Have you seen our how-to guides on setting up TACACS+ support in ISE for IOS devices?

https://communities.cisco.com/docs/DOC-64031

Regards,

-Tim

jaert.aguiar · ‎06-07-2018

Hello,

I have seen the tutorials, but I'm trying to connect a ethernet swith from NR manufacturer that is used in a energy substation.

This ethernet switch has just a place where we can put the TACACS server IP, port, timeout and shared key.

I would like to understant why the ISE CISCO not run any authorization policy, even the default policy.

In some youtube videos, I could see that when there is a error of authorization, is showed what policy was tested.

Dustin Anderson · ‎06-07-2018

So authentication is showing green, can you post the step data?

Authorization is usually checking commands against the set command set, so will not see a policy.

Here is a snipit from mine. Authentication show polict, authz does not.

jaert.aguiar · ‎06-07-2018

Hello Dustin,

Thanks for your return.

I could see in your report that the column Authorization Policy has values when the type is "Authorization".

This is the point.

In my case, this column never has values, indicating that the Authorization Police is never checked.

jaert.aguiar · ‎06-07-2018

This is my Tacacs Live Log...

Dustin Anderson · ‎06-07-2018

OK, I was mis-interpreting, I get what you are saying now.

1: Does authentication show a profile?

I'm not sure what version of ISE you have, I have 2.3, so may be somewhat different.

if you go to work center/Device admin policy sets, you should have the default. I'm assuming you have made a rule under that for the switch to hit. Below is mine for an NX-OS device.

Now, for one of the ones you have without the policy, can you click on the details. Can you post the step data omitting any personal info. An example of mine is below. Do you see it hitting a permit rule?

13005 Received TACACS+ Authorization Request - my.domain

15049 Evaluating Policy Group - networker

15008 Evaluating Service Selection Policy - my.domain

15041 Evaluating Identity Policy - my.domain

22072 Selected identity source sequence - All_User_ID_Stores

15013 Selected Identity Source - my.domain

24432 Looking up user in Active Directory - my.domain

24325 Resolving identity - networker

24313 Search for matching accounts at join point - my.domain

24319 Single matching account found in forest - my.domain

24323 Identity resolution detected single matching account

22037 Authentication Passed

15036 Evaluating Authorization Policy

24432 Looking up user in Active Directory

24325 Resolving identity

24313 Search for matching accounts at join point

24319 Single matching account found in forest

24323 Identity resolution detected single matching account

24355 LDAP fetch succeeded

24416 User's Groups retrieval from Active Directory succeeded

15048 Queried PIP - my.domain.ExternalGroups

15048 Queried PIP - TACACS.User

15048 Queried PIP - DEVICE.Device Type

15048 Queried PIP - Network Access.UserName

15018 Selected Command Set

13024 Command matched a Permit rule

13034 Returned TACACS+ Authorization Reply

jaert.aguiar · ‎06-07-2018

My version is 2.4.

Below, some configurations...

jaert.aguiar · ‎06-07-2018

Below some configurations...

Dustin Anderson · ‎06-07-2018

ok, there are no hits on the rules, and it fails with an invalid request. Sounds like the switch is not sending the request correctly.

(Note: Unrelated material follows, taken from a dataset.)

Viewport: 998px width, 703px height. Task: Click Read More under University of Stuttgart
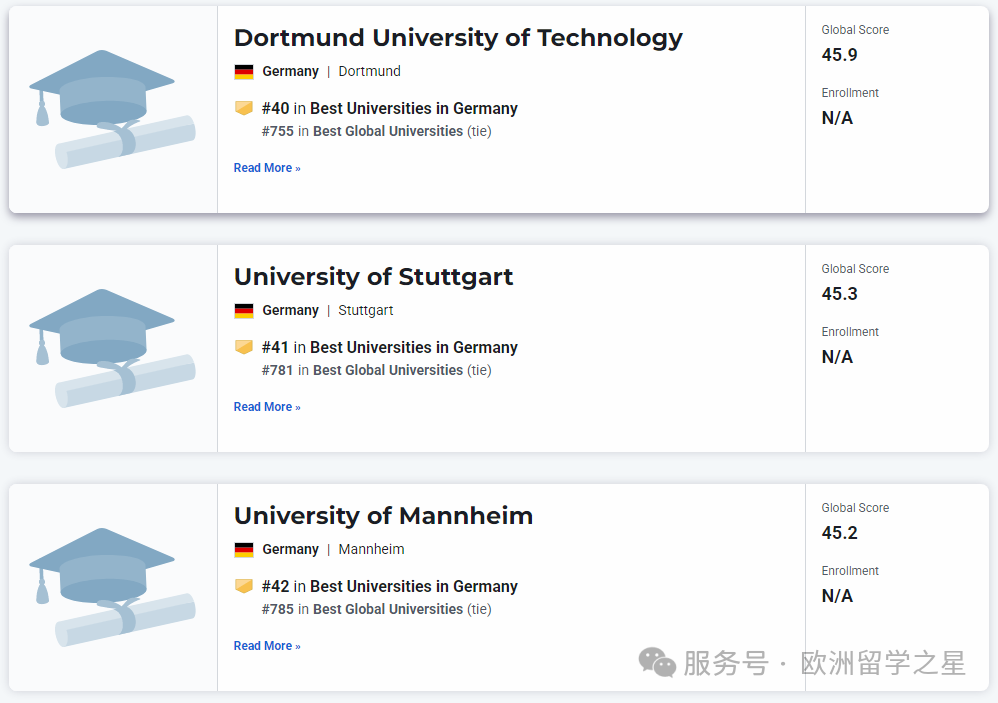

What is the switch you are using, what brand and model?

You may want to dry different device and TACACS modes under the ISE network devices.

jaert.aguiar · ‎06-07-2018

The energy substation is using an ethernet switch PCS-9882GD, from NR Company.

This company just implement this TACACS function now and I tested with TACACS.NET server without problems.

But you can be right, they must to check the authorization request.

I will check with others devices.

Thanks a lot for your support.

Dustin Anderson · ‎06-07-2018

No problem, you can maybe also contact NR Company to see if they have implemented TACACS with ISE.